As I go through my journey, it constantly surprises me. In part, because I do not know myself. Instead I am defined by the stories around me. The ones you grow up with. The ones people tell you about yourself that become so engrained in your soul you start to believe them to be real. The ones you think are your identity. The ones that become your identity. Letting go of those projections, those fairytales, those judgements leaves nothing.
That is in part how I feel, a nothingless being attached to the world by a balloon string. Rediscovering who I am for the first time at 31 is a daze. Everything I once was is no more. Yes, there is excitement, but ultimately I am attached to an infinite universe that has no attachments. Paradoxes have always filled my life, and my heart. The trite statement of a double edged sword doesn’t feel trite in this context.
As I discover for the first time who I am, potentially just connected to the universe instead of a part of it, I’m encouraged by writing. The infinite combinations of letters and words and syntax have always fascinated me. Unfortunately, I not only listened to stories told to me by other people; I listened to stories that I told myself. One of them was that I’d never have enough money to support myself as a constructer of the words I carefully craft.
Sometimes I am too careful. That is a pitfall we all fall into. Perfectionism. As I grow, I realize this too is an illusion. Just like the stories that surround my very being.
As I deconstruct these notions, I hope I find solace. Harmony is my ultimate motivator. For 31 years, I’ve been motivated by fear.
I have to thank certain creative spirits who seemed to come into my life at opportune moments. An artist, a hairdresser, a dog, a matchmaker, a spirit. All of them called me to a quest to uncover what I thought was the universe, but is really myself.
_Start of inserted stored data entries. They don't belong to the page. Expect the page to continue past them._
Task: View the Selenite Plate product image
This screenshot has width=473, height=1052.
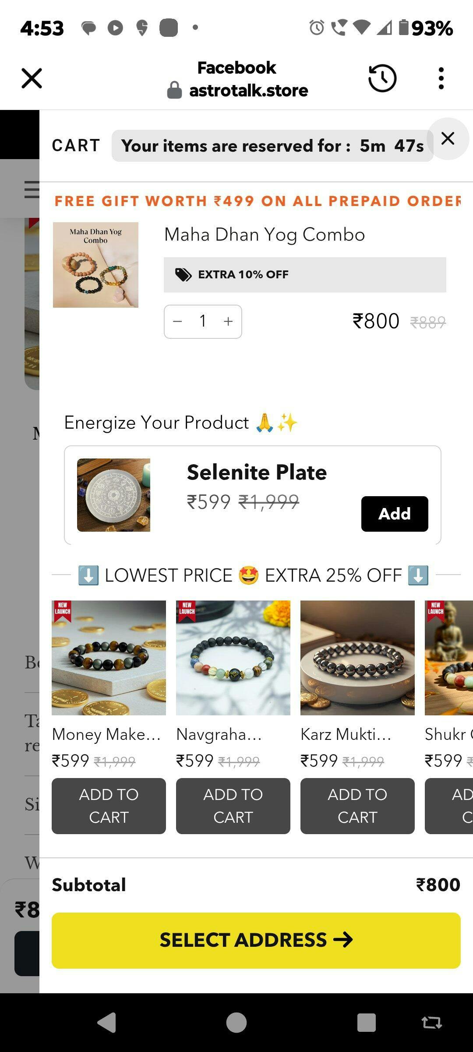Action: click(x=113, y=495)
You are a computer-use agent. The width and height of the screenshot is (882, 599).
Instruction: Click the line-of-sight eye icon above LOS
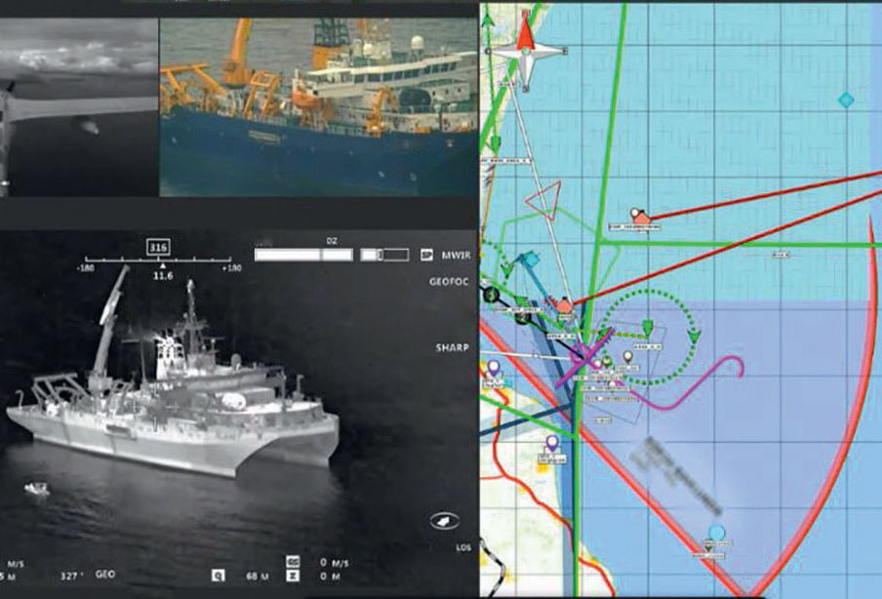pos(444,522)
There are certain people who go through life with blinders. I am not one of them. My earliest spiritual memory was sneaking into a church, playing the piano and crying in front of the Virgin Mary on the floor. No one knew I was there. Except the universe.
It was then I cried for the universe. For the pain that existed in villages in Africa that didn’t have clean running water and whose crops were extorted by even bigger entities.
In fact, aren’t we all entities? Society and cultural constructions make us believe that we are people. But we exist in time. We are unbelievably indescribable though I try to somehow place words together so others and myself can find meaning. Recently someone told me that I needed a body of work to show to those if I really wanted to pursue writing. I am hopeful but not persistent enough to know if that will materialize. Though not in retrospect, everything can materialize. But it materializes in the present. My grammar is not Joan Didion, I was not taught by Vogue. My sentences don’t always have a cause and effect, a noun and a verb. But they are real to me. And in the end, isn’t that all that matters?